Harris is particularly remembered as the architect of the "Liberal Caucus". Under the 1867 Reform Act, Birmingham had been allocated three seats in the House of Commons, while each elector had two votes to cast. From a party perspective, there was a danger of votes being "wasted" by being cast in unnecessarily large numbers for a single popular candidate (specifically, at this time, John Bright), and of less popular candidates losing out. For the 1868 general election, Harris therefore introduced a new four-tier organisational structure – of ward committees, General Committee, Executive Committee, and Management Committee – by means of which Liberal supporters in different wards could be marshalled to vote for candidates in different combinations, so ensuring an even spread.[46][47][48][49][50] The plan – derided by its opponents as "Vote as you're told" – was wholly successful, and all three Liberal candidates were returned to Parliament with little significant difference in their polling figures.[50] The strategy's mathematical basis was analysed in 1884–5 by Charles Dodgson ("Lewis Carroll") in a booklet, The Principles of Parliamentary Representation.[51] Harris himself justified his reforms on democratic grounds, arguing that the party structure "should not only be a reflex of popular opinion, but should be so manifestly a reflex of that opinion that none could doubt it".[52] In recognition of his contribution to the Liberal cause, a subscription list was prepared, and a gift of £240 presented to him in May 1869.[53]

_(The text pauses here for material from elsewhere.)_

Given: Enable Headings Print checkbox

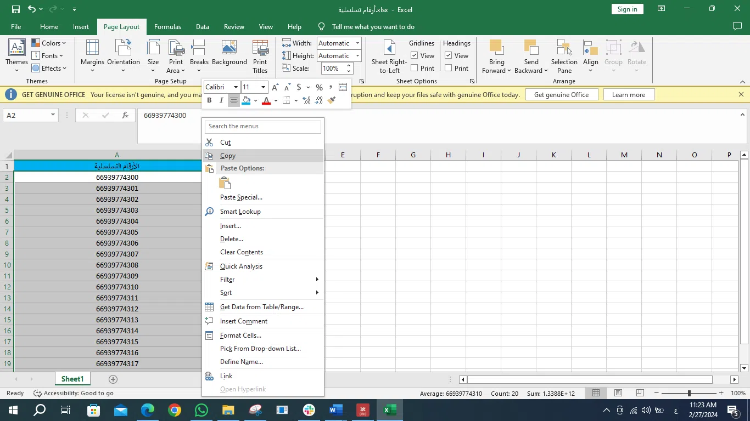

In 1877, this local model of organisational control was transferred, in a form modified by Harris, to the newly established National Liberal Federation.[54][55] Joseph Chamberlain acknowledged that "The whole credit of having initiated and carried out this new machinery belongs to my friend, Mr Harris."[56] At the meeting in Birmingham on 31 May 1877 at which the Federation was launched, Harris delivered a "fiery harangue", again extolling the democratic foundations of the new structure, and arguing that it would henceforth be impossible for the government to ignore the popular will on such topical issues as the "Eastern Question".[57] He was elected the Federation's first Chairman (with Chamberlain as President, and Schnadhorst as Secretary), and held office until 1882, when he stood down for health reasons.[58] It was this rigorously disciplined party machine, further consolidated and emulated elsewhere, that became known to both detractors and supporters as the "Caucus"; and Harris was named the "father of the Caucus".[59][60][61][62]

Liberal Party split

In 1886, Joseph Chamberlain resigned from the Liberal government over William Gladstone's proposals for Irish Home Rule. The Birmingham Liberal Association, with the notable exception of Schnadhorst, stood behind Chamberlain. Harris was also among Chamberlain's supporters, but attempted to broker a compromise: he put a resolution to the National Liberal Federation which accepted the principle of a legislative assembly for Ireland, while at the same time asking Gladstone to maintain Irish representation at Westminster.[63][64] This was defeated, and, with other Birmingham Liberals, Harris resigned from the General Committee of the Federation.[65] However, early in 1888 he transferred his allegiance to the Gladstone camp, and was reinstated.[66] He eventually retired from the committee in 1895.[67]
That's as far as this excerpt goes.